Наконец, потому, что кажется по меньшей мере иллюзорным для Запада в его сложной совокупности, что даже сегодня мы можем стремиться «выиграть» вооруженную войну в ущерб любой полезной попытке добиться мира, который, если мы внимательно посмотрим , он должен строиться день за днем с твердой решимостью и готовностью достичь его, со всеми возможными политическими и дипломатическими обязательствами. Давайте внесем ясность: речь не обязательно идет о том, чтобы установить, кого можно назвать самым сильным, скорее речь идет о понимании того, что гонка вооружений не может быть ответом, если под ответом мы хотим понимать построение новый и беспрецедентный порядок, потому что если военное кажется полем избрания Владимира Путина, то дипломатическое должно быть полем избрания европейских и международных держав.
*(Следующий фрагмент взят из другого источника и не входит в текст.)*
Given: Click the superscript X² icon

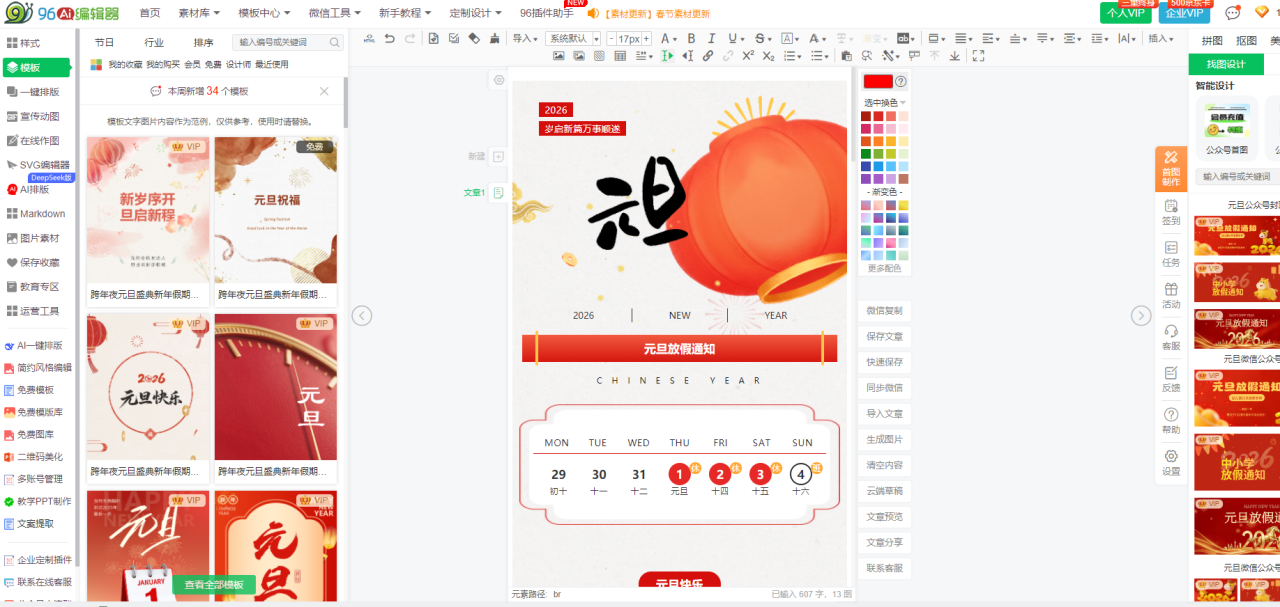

Отвечать на оружие только оружием — значит признать, что полем противостояния является именно поле Владимира Путина, и, следовательно, согласиться поставить себя, с большой долей вероятности, в состояние если не меньшинства, то во всяком случае слабости с точки зрения эффективности вмешательства.
Дипломатия, тем более после акции Пригожина, похоже, считается единственным по-настоящему решающим оружием. Особенно с учетом того, что Владимир Путин, похоже, все-таки прочно закрепился на своем командном посту и совсем не собирается его покидать.